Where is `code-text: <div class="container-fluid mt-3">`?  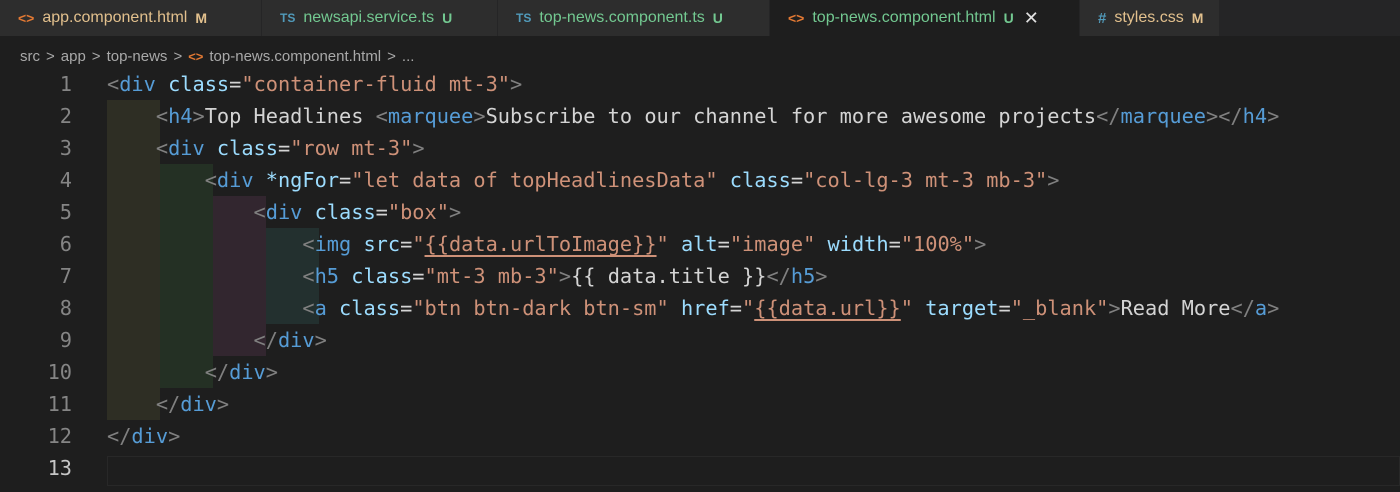 code-text: <div class="container-fluid mt-3"> is located at coordinates (314, 84).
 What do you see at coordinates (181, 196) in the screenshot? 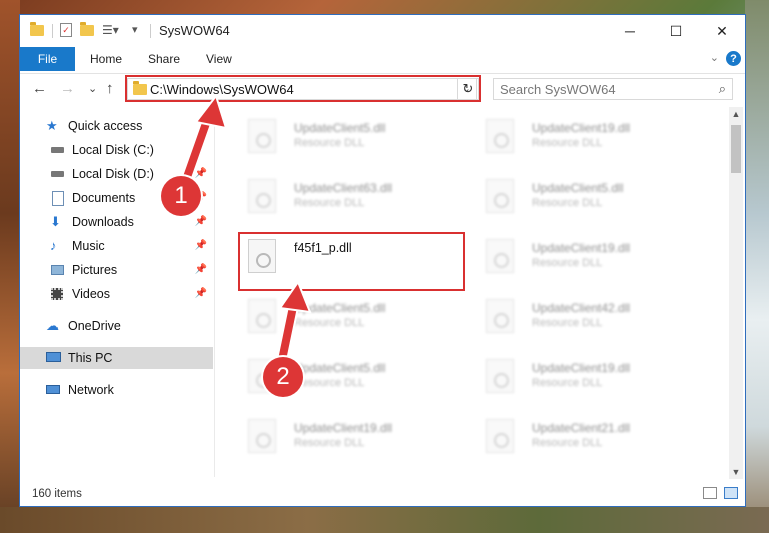
I see `step-badge-1: 1` at bounding box center [181, 196].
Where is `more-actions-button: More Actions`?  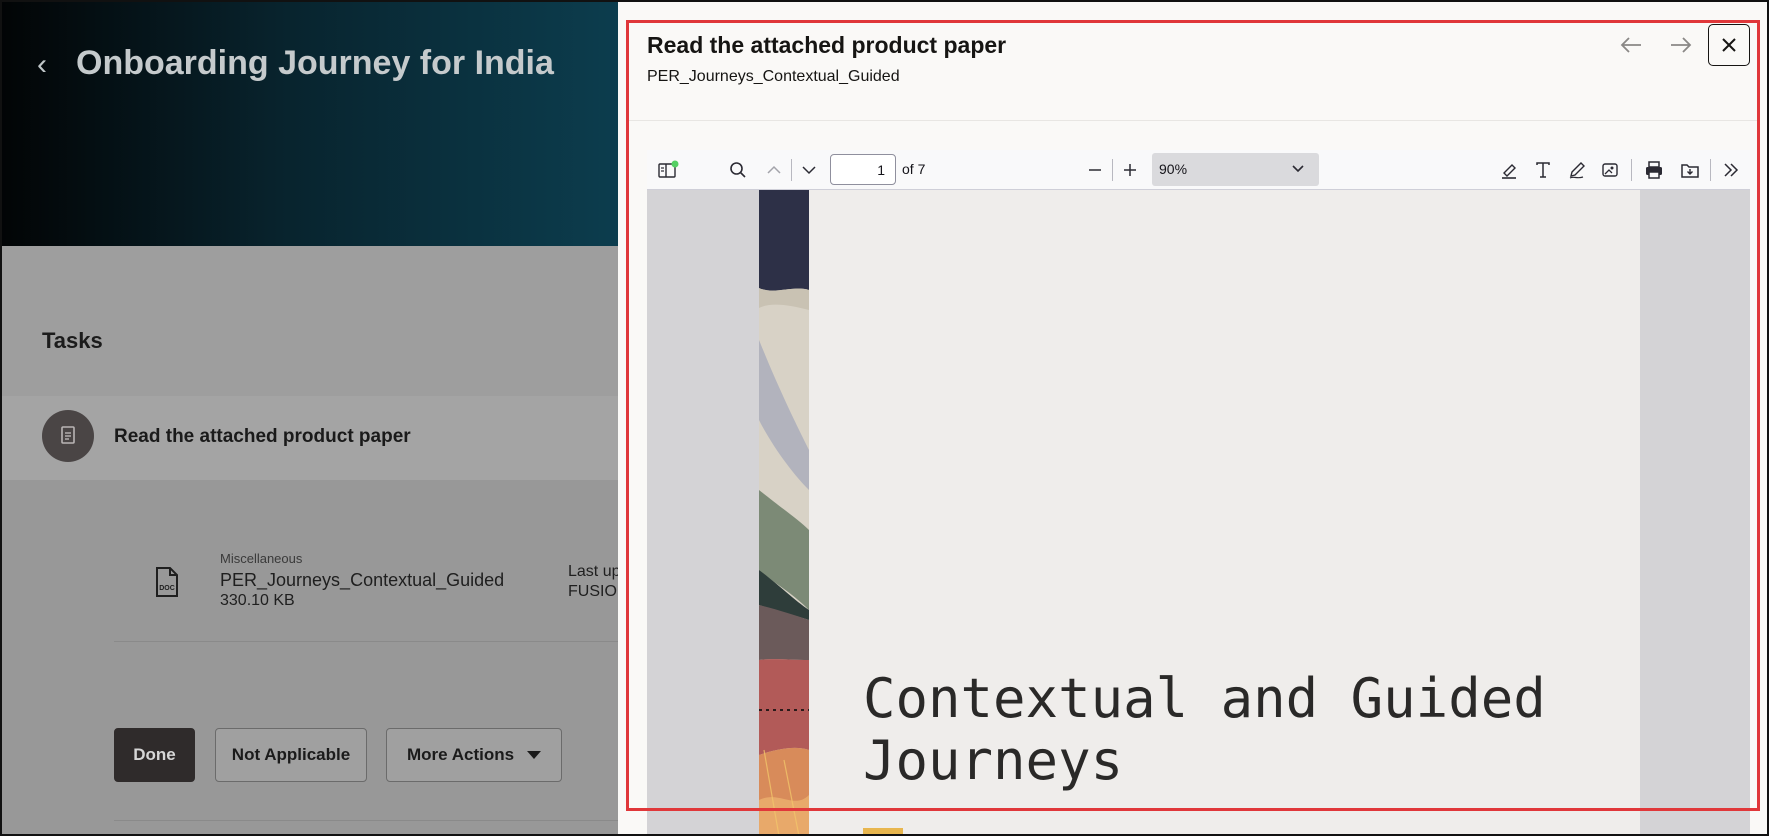
more-actions-button: More Actions is located at coordinates (474, 755).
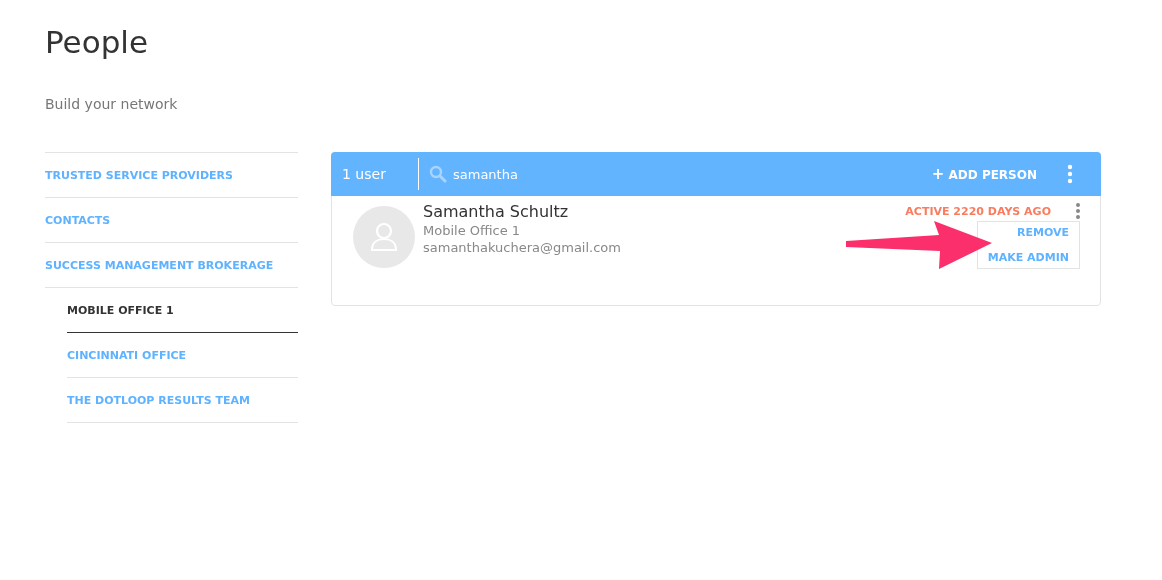 This screenshot has height=580, width=1162. Describe the element at coordinates (160, 265) in the screenshot. I see `sidebar-item: SUCCESS MANAGEMENT BROKERAGE` at that location.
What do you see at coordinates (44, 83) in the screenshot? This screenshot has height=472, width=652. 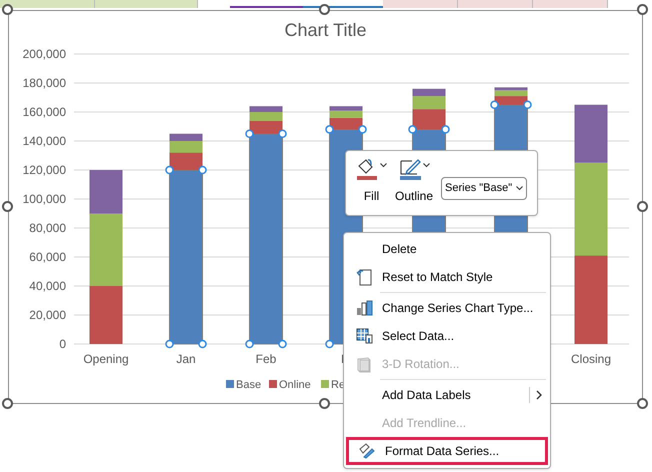 I see `axis-tick-label: 180,000` at bounding box center [44, 83].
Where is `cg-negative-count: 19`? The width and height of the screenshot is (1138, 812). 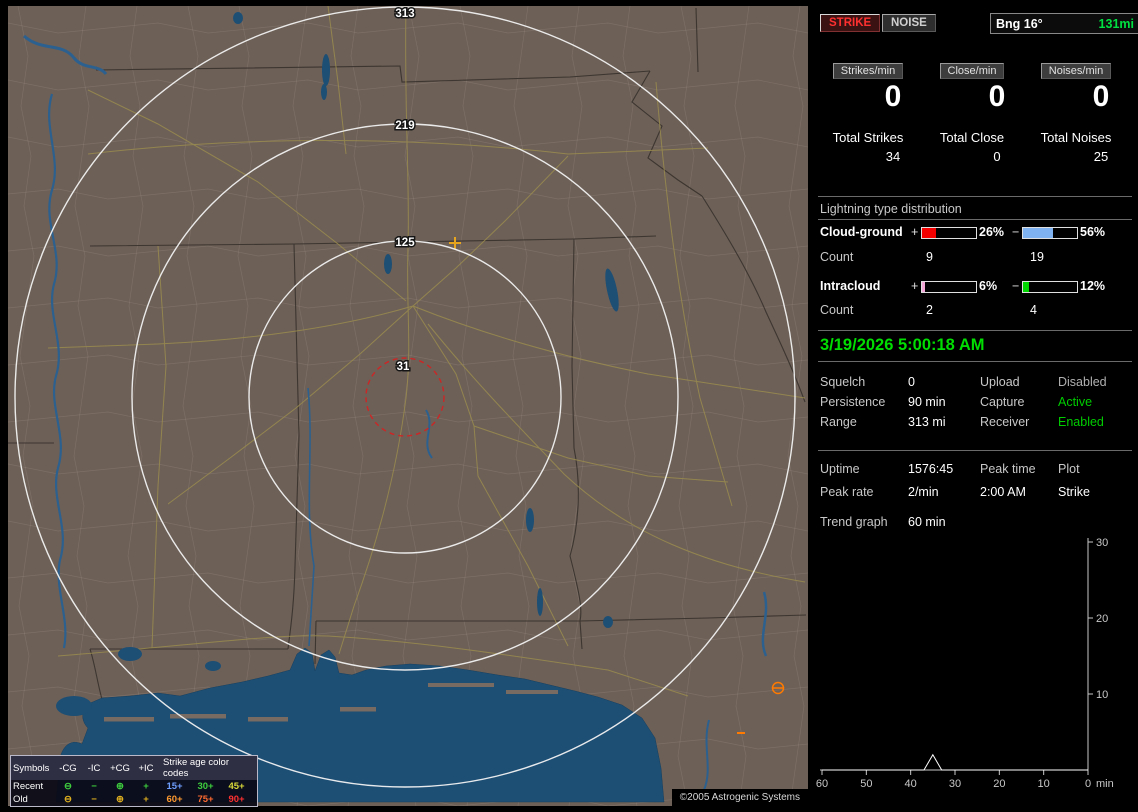
cg-negative-count: 19 is located at coordinates (1037, 257).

---------------

■ **What is being asked**:
Reproduce the material word for word, from the line containing "is (1138, 812)." through the end of the material, and leave the pictures out.

■ **Task solution**:
Where is `cg-negative-count: 19`? The width and height of the screenshot is (1138, 812). 
cg-negative-count: 19 is located at coordinates (1037, 257).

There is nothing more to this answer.